-- Passage given --
--------------------

Question

The sum of the digits of a 2- digit number is 8. When we interchange the digits, it is found that the resulting new number is greater than the original by 18. What is the 2-digit number?​

Answer 1

$\large\underline{\sf{Solution-}}$

$\begin{gathered}\begin{gathered}\bf\: Let-\begin{cases} &\sf{digit \: at \: tens \: place \: be \: y} \\ &\sf{digits \: at \: ones \: place \: be \: x} \end{cases}\end{gathered}\end{gathered}$

$\begin{gathered}\begin{gathered}\bf\: So-\begin{cases} &\sf{number \: formed = 10y + x} \\ &\sf{reverse \: number = 10x + y} \end{cases}\end{gathered}\end{gathered}$

According to statement,

The sum of the digits of a 2- digit number is 8.

$\red{\rm :\longmapsto\:x + y = 8 - - - (1)}$

According to second condition,

When we interchange the digits, it is found that the resulting new number is greater than the original by 18.

--------------------

-- Data provided --
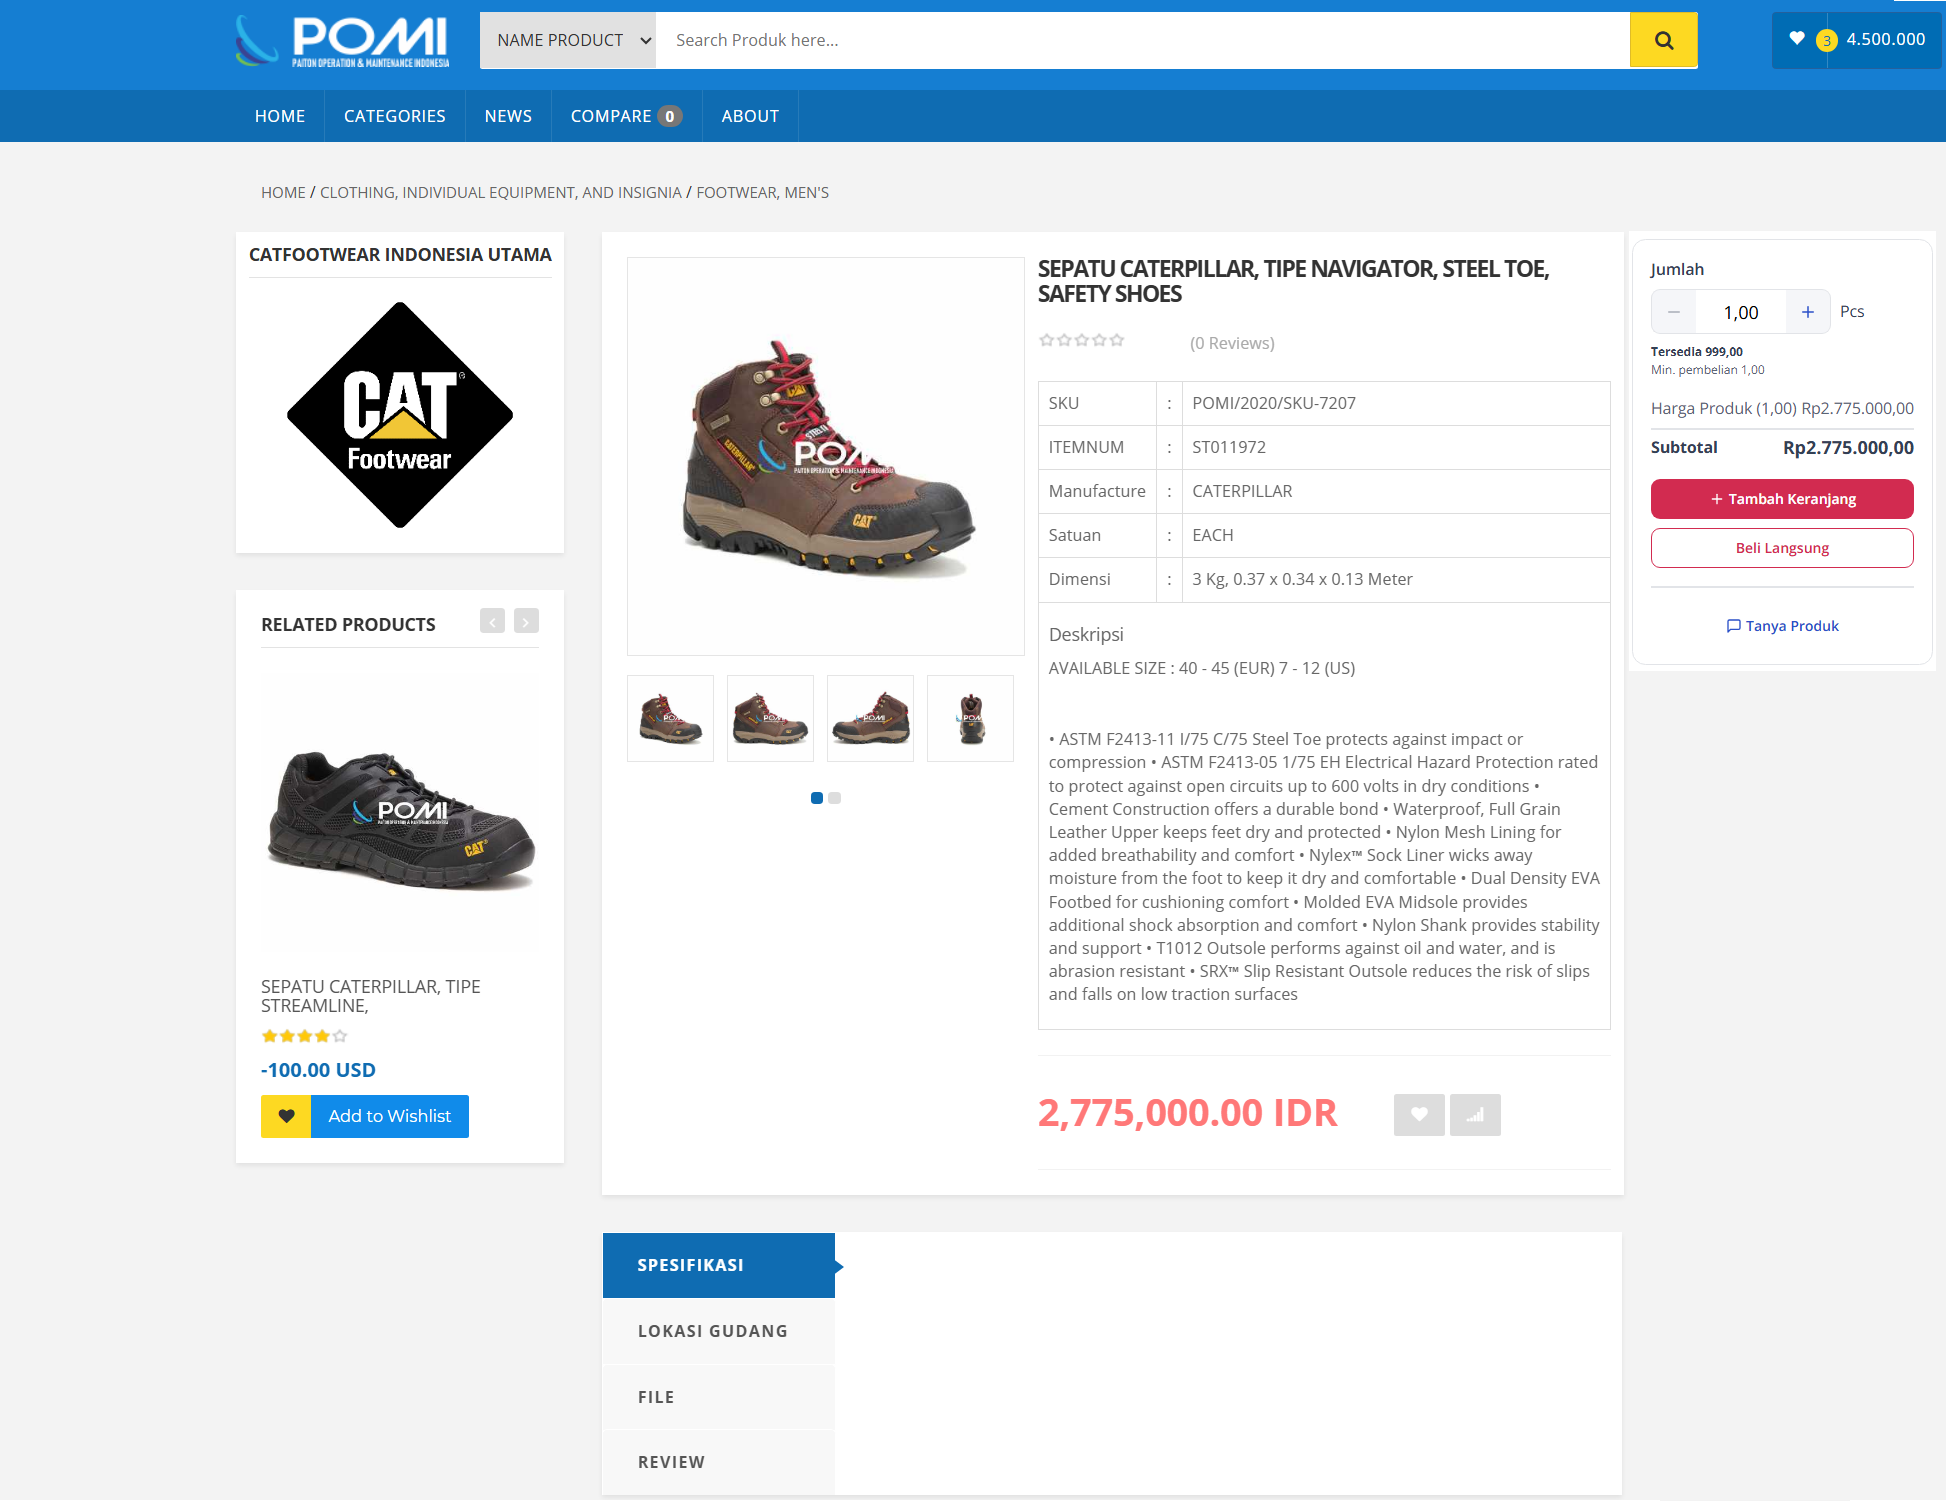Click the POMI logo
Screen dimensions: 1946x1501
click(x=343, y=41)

--------------------

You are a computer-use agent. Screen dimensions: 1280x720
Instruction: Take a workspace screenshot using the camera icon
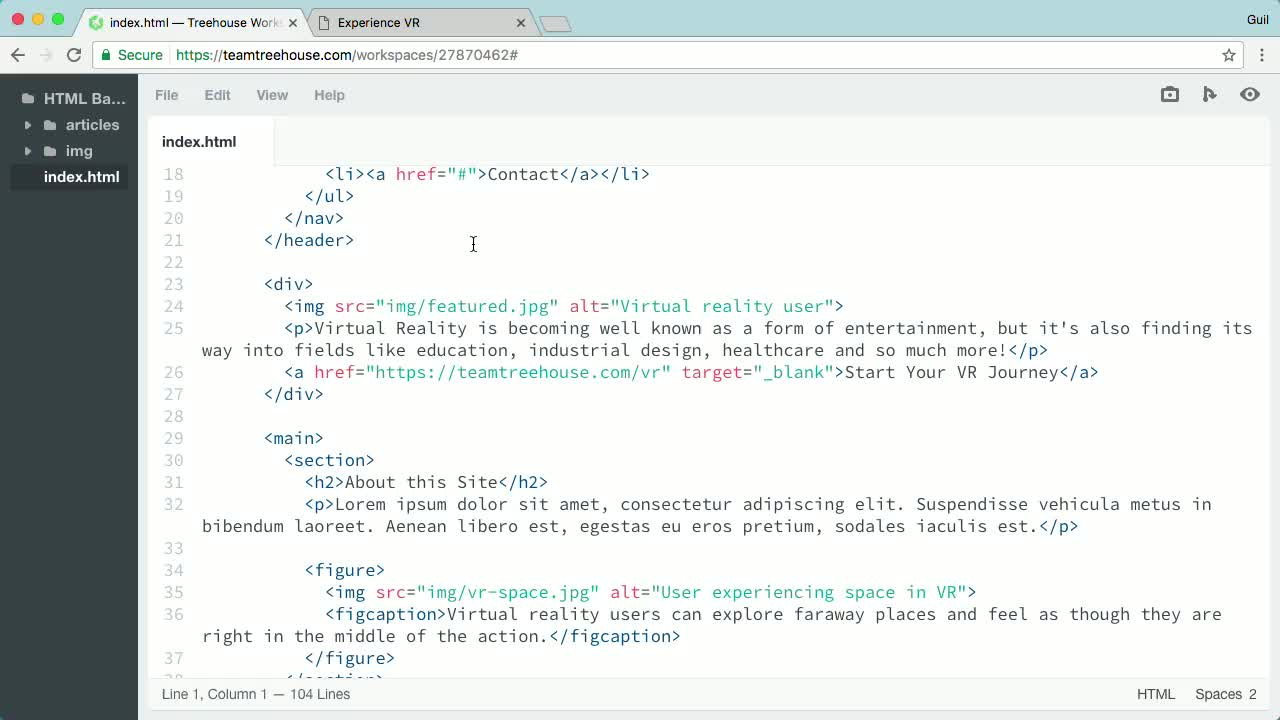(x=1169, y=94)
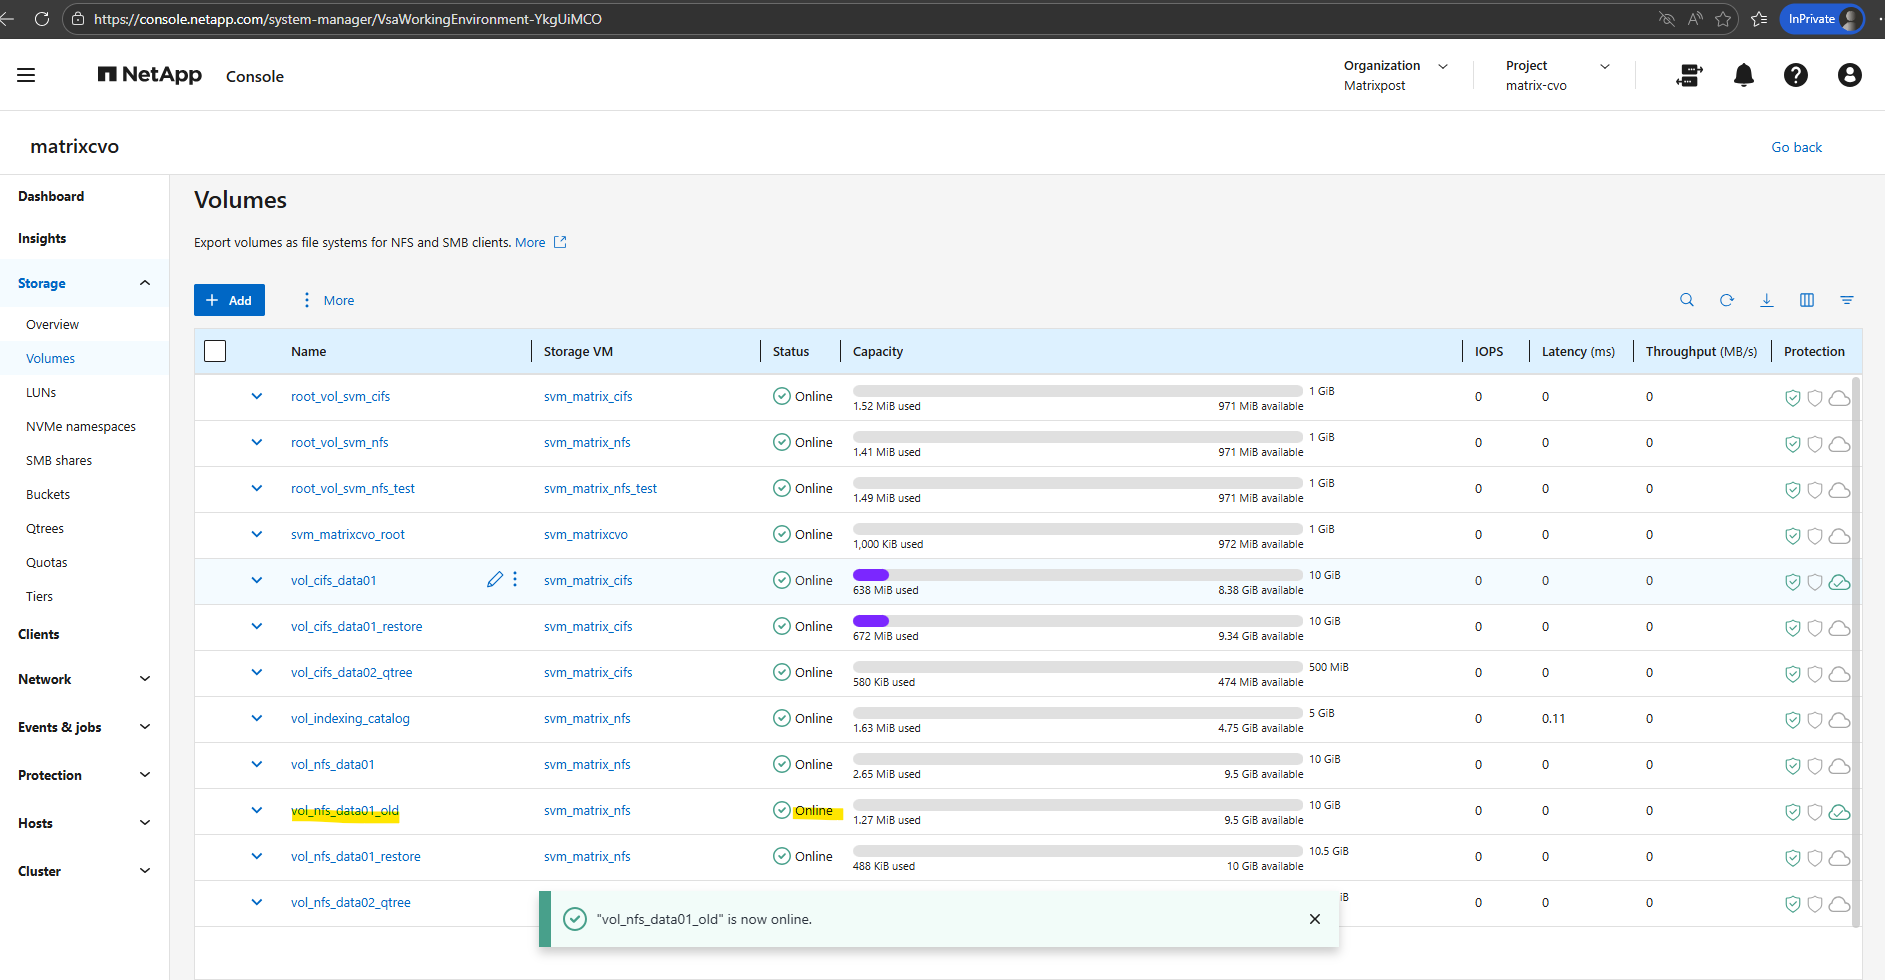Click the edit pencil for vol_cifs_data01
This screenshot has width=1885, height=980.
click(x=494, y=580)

--------------------

-- Work to do --
A – Using the two-digit number problem, decide whether each statement agrees with it: (i) the digits of the number add up to 8; (ii) interchanging the digits gives a number smaller than the original; (iii) the solution calls the condition about interchanging the digits the second condition. For each, answer yes or no and quote the words of the text that decide it.
B – In the rows from the line with "Click the POMI logo" up to and including the line with "click(x=343, y=41)", switch "logo" to "icon" and write out those lines with everything else unchanged. Leave the pictures out.

-- Solutions to the exercise --
A –
(i) Yes: "The sum of the digits of a 2- digit number is 8."
(ii) No: "the resulting new number is greater than the original by 18"
(iii) Yes: "According to second condition"

B –
Click the POMI icon
Screen dimensions: 1946x1501
click(x=343, y=41)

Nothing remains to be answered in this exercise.